Tuesday, November 11, 2008
The Payten Bed
I've been working 2 large projects together this year, the Women Transported Exhibition at Parramatta Heritage Centre which opened in August (warning this link is to my costume blog!) , and the refurbishment of the Payten Bed
We dedicated the new bed, and launched a reproduction quilt made by another group of volunteers, on Sunday 2nd November which was also Parramatta's Foundation Day. If you want to see what is UNDER the new quilt, click on the link to the Payten Bed above. The new upper valances, head curtains, headcloth, tester and lower valances were all sewn by hand by volunteers for this 1840's bed; after all the sewing machine wasn't invented till 1856 and then not widely available in Australia till a little later!
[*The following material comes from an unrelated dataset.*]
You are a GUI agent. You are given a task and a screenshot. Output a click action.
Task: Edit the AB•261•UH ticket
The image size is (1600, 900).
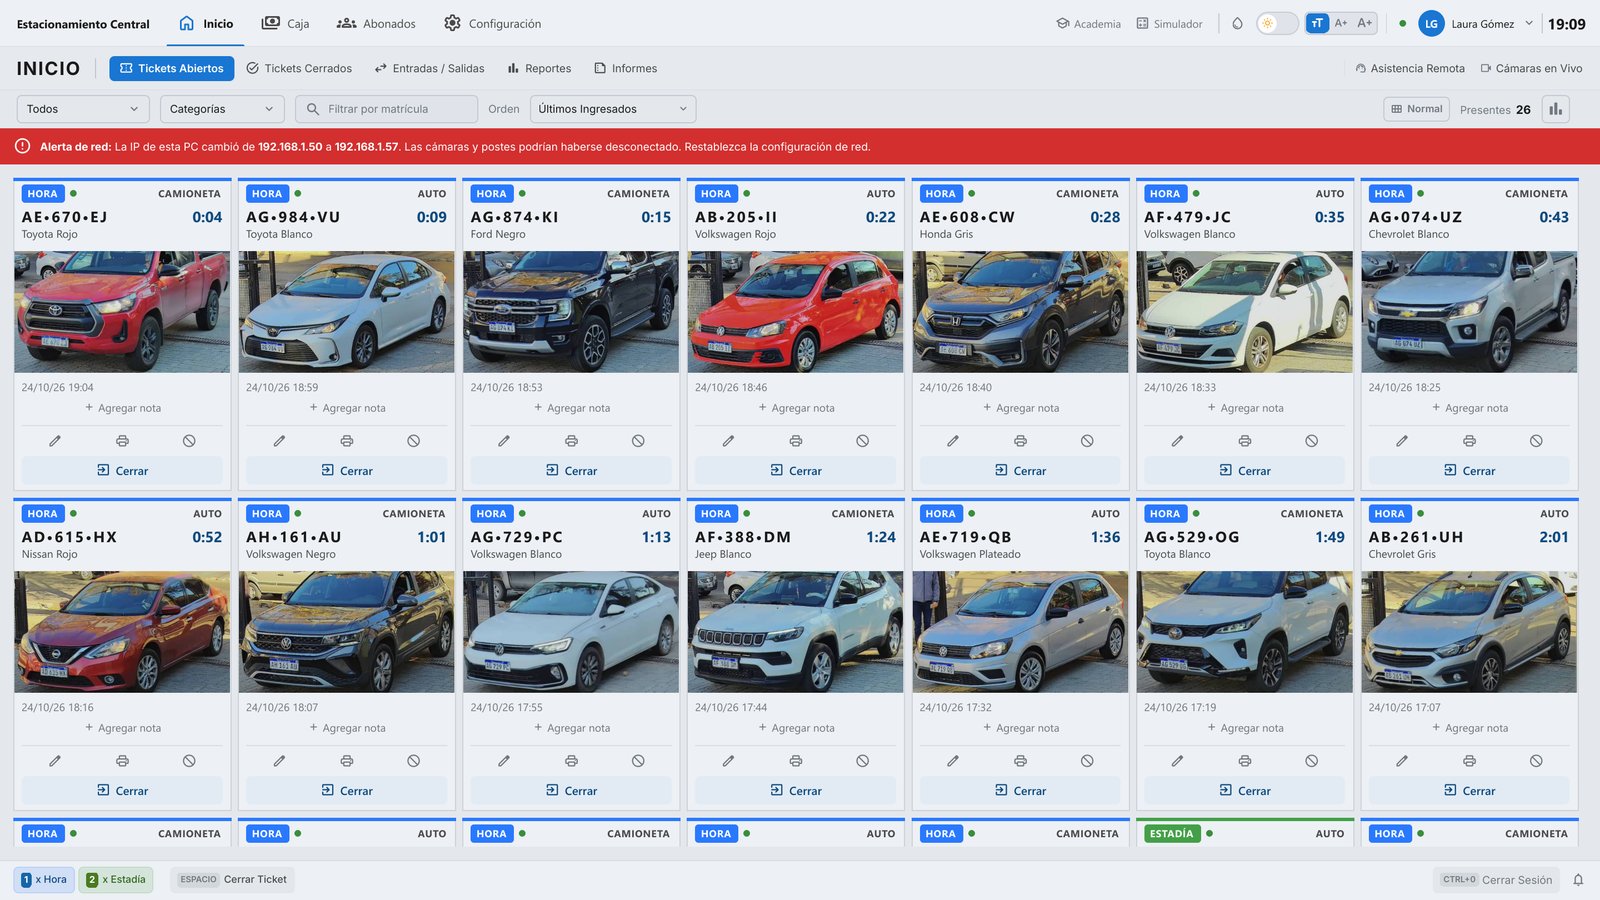pyautogui.click(x=1402, y=761)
The burgandy hand knitted ravelled fringe took 6 knitters over 48 hours to knit then it was hand stitched over the hems of the valances and head curtains. The bed took about 8 hours to "hang" involving 4 volunteers including myself climbing up and down the ladders many many times. We spent over an hour just getting the box pleats on the inside of the inner upper valance to sit correctly, getting more and more overheated up close to the ceiling on the ladders!! I was certainly glad to see the bed assembled by the end of the day. On Dedication Day, I put the final touches in place, 2 embroidered watch pockets. I finished making them about 10pm on the Saturday night then made 3 Story Boards to display with photos and fabric samples on them.
Watch pockets were a chance to show off the lady of the household's embroidery skills on a practical project, a place to put small items (including your pocket watch) during the night at a time when bedside tables were not usually used. The fabric I used was a furnishing sample in burgandy and cream printed linen and I designed the shape myself based on descriptions in The Workwoman's Guide of 1838. I padded and stretched the fabric over card shapes, then knitted a little ravelled fringe in ecru 8 ply knitting cotton to trim the bottom. I appliqued a small wool embroidered flower medallion on each pocket flap, then stitched a blanket stitched chainstitch "braid" trim along the top of the knitted fringe. They are attached to the watch pocket strips with a hand made Dorset button. My forte is in the detail, and as you can see I really enjoyed this project.
It was a daunting prospect in the beginning. I couldn't imagine how we'd manage to make a feather bed, blanket, bed linen, bolster, and all the hangings from scratch and come in under budget. Well, the bed linen was donated by a Hambledon Guide who inherited them from her mother (probably late 1800's) and I managed to find a new cream woollen blanket reduced considerably at a sale event. We removed the modern binding and stitched around it in red embroidery wool. The bolster only needed some repairs done, and well, we did make a feather mattress, even though the yard at Hambledon looked like there'd been a duck massacre afterwards! The rose pink valances and head curtains were made from Indian cotton furnishing fabric bought at a furnishing wholesaler on the north side of Sydney at a good price, while the wool for the fringeing was bought online from Bendigo Woollen Mills in bulk.
The Parramatta and District Historical Society who manage Hambledon was very pleased to come in under budget thanks to some canny buying. We also stabilised and "retired" the 1860's Wood's patchwork quilt which was necessary to preserve it for future study and it will be brought out on special occasions to grace the bed once more after 30 years of being on display on the Payten Bed.